Have the best looking planters in your neighborhood! By knowing your climate zone and choosing the right planters, you can have beautiful flowers most of the year round.
Perennials plus planters equals beautiful flowers for all four seasons. Perennials are great for planters as they come back every year which reduces thecost of having to replant annuals every year. Perennials also multiply, so you don’t need to continually add plants to your planters.

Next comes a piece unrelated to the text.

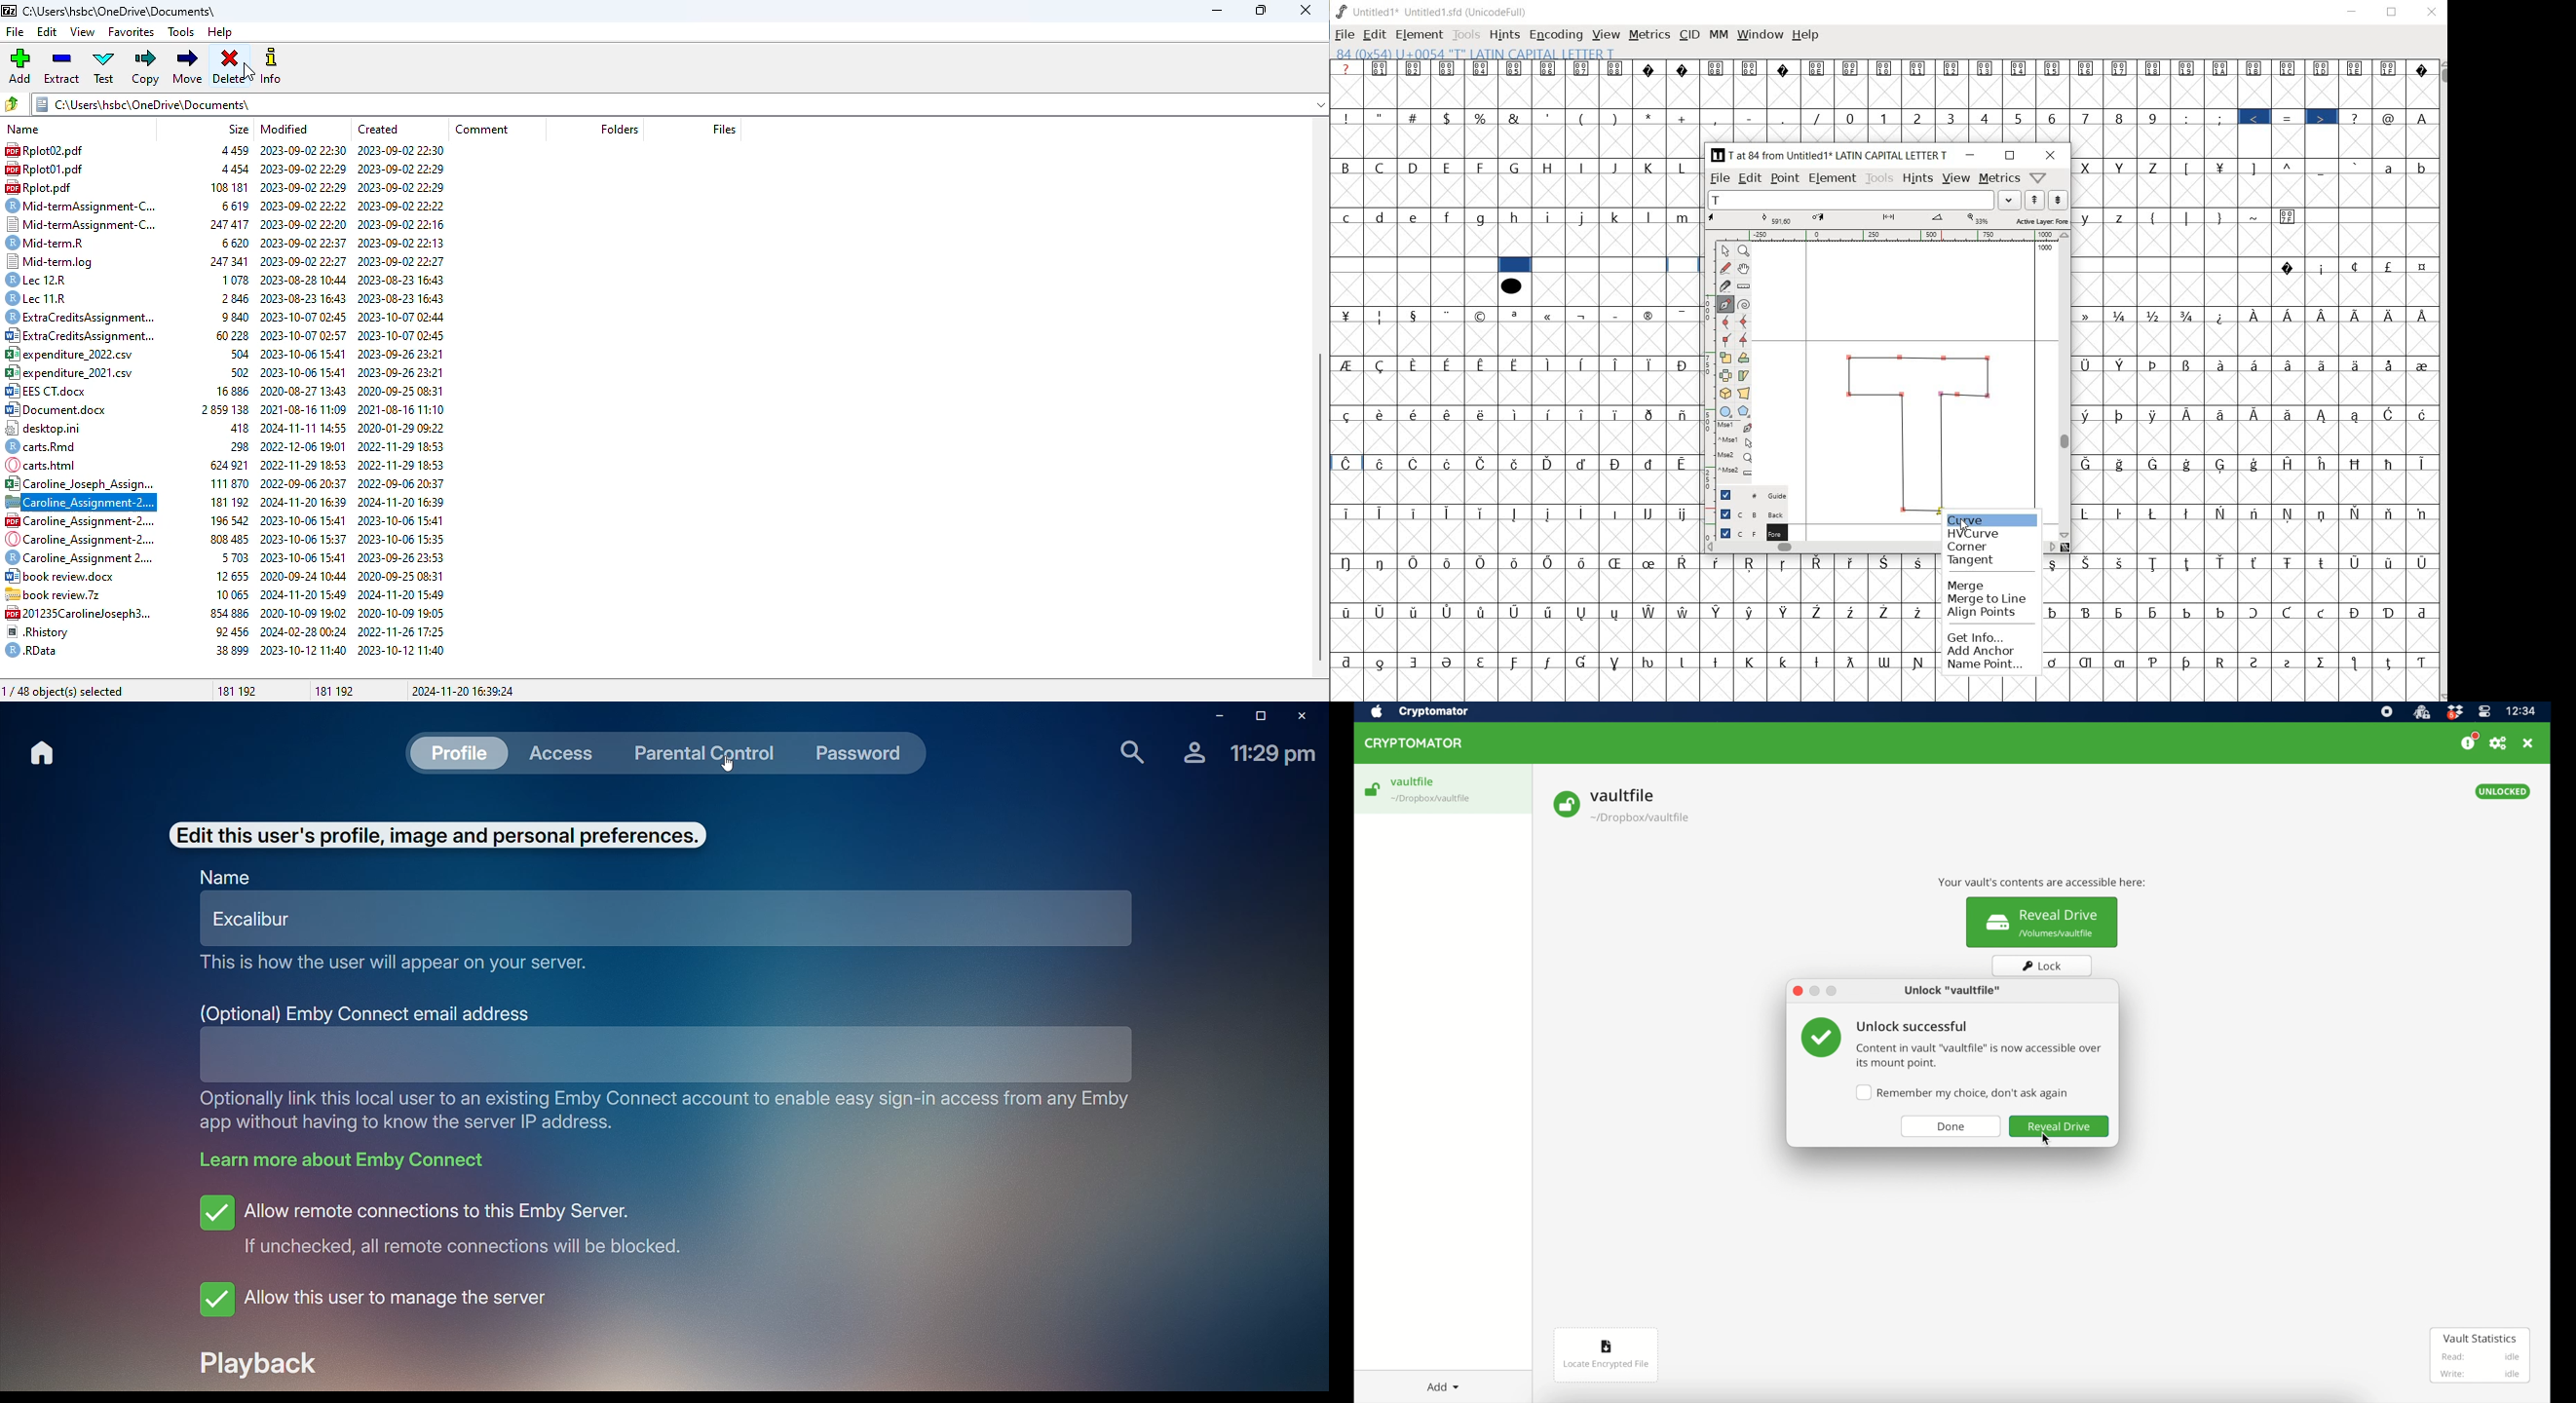 This screenshot has width=2576, height=1428. What do you see at coordinates (1583, 117) in the screenshot?
I see `(` at bounding box center [1583, 117].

In fact, you may have to thin out your plants rather than having to add to them.
Choosing the right perennials is important, particularly if you are short on space, money or time-this is because the plants will multiply and you may need larger pots at some point.
There are different perennials for shade and sun, and plenty that grow throughout the summer, spring, and fall-some examples include:
- Summer (shade): hostas, bellflower, astilbe
- Spring (shade): astilbe, lady’s mantle, bergenia, bellflower
- Summer (sun) shasta daisy, phlox, spike speedwell, orange coneflower, liatris
- Spring (sun): delphinium
- All season (sun): marguerite
- Irises, tulips are great perennials, which the bulbs should be planted in the late summer/early fall for spring/summer blooms.
The best bet to figure out what will work in your area is to take a trip to your local nursery or gardening center. They will stock different types of perennials that are geared for the climatic zone you live in and can offer advice about when to plant and what grows best where.
If you like to order your perennials, make sure you do your research and ensure that you know the climatic zone you live in and the types of perennials that work best in your area. A little online research can often result in a wealth of information.